A finite impulse response (FIR) filter has only two non-zero samples in its impulse response \(h[n]\), namely \(h[0]=h[1]=1\). The Discrete Time Fourier Transform (DTFT) of \(h[n]\) equals \(H(e^{j\omega})\), as a function of the normalized angular frequency \(\omega\).
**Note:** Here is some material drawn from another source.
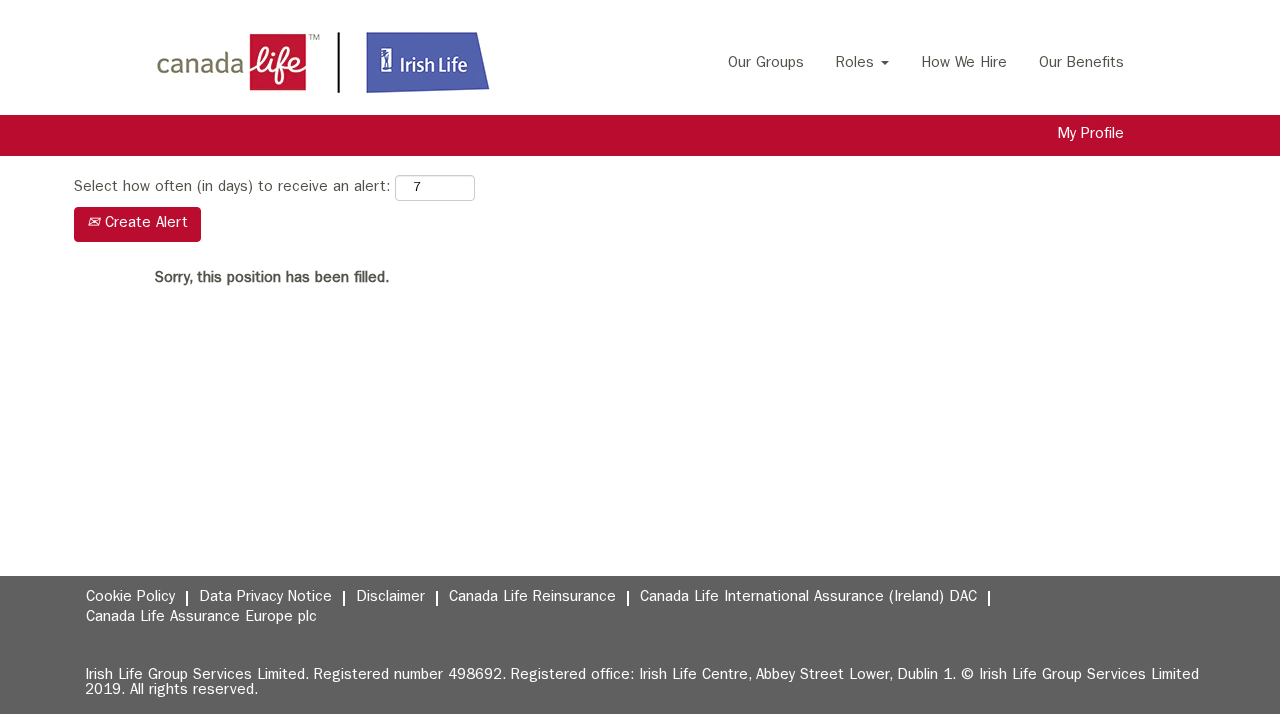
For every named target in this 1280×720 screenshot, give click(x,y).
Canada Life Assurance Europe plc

For the range \(|\omega|\leq \pi\), \(|H(e^{j\omega})|\) is equal to __________________.

• A. \(2|\cos(\omega)|\)
• B. \(2|\sin(\omega)|\)
• C. \(2|\cos(\omega/2)|\)
• D. \(2|\sin(\omega/2)|\)

Hint:

- For FIR filters, the DTFT often simplifies to a trigonometric form. - Always use Euler's formula \(e^{j\theta}+e^{-j\theta}=2\cos\theta\) to simplify. - Phase terms like \(e^{-j\omega/2}\) have unit magnitude, so they disappear in \(|H(e^{j\omega})|\).

Answer 1

The Correct Option is C

Step 1: The DTFT of \(h[n]\) is defined as \[ H(e^{j\omega})=\sum_{n=-\infty}^{\infty} h[n] e^{-j\omega n}. \] Step 2: Since \(h[0]=1\) and \(h[1]=1\), and all other samples are zero, we have \[ H(e^{j\omega}) = 1 + e^{-j\omega}. \] Step 3: Factorize the expression: \[ H(e^{j\omega}) = e^{-j\omega/2}(e^{j\omega/2}+e^{-j\omega/2})= e^{-j\omega/2}(2\cos(\omega/2)). \] Step 4: The magnitude is \[ |H(e^{j\omega})|=|e^{-j\omega/2}|\cdot |2\cos(\omega/2)| = 2|\cos(\omega/2)|. \] Thus, the answer is \(\boxed{2|\cos(\omega/2)|}\).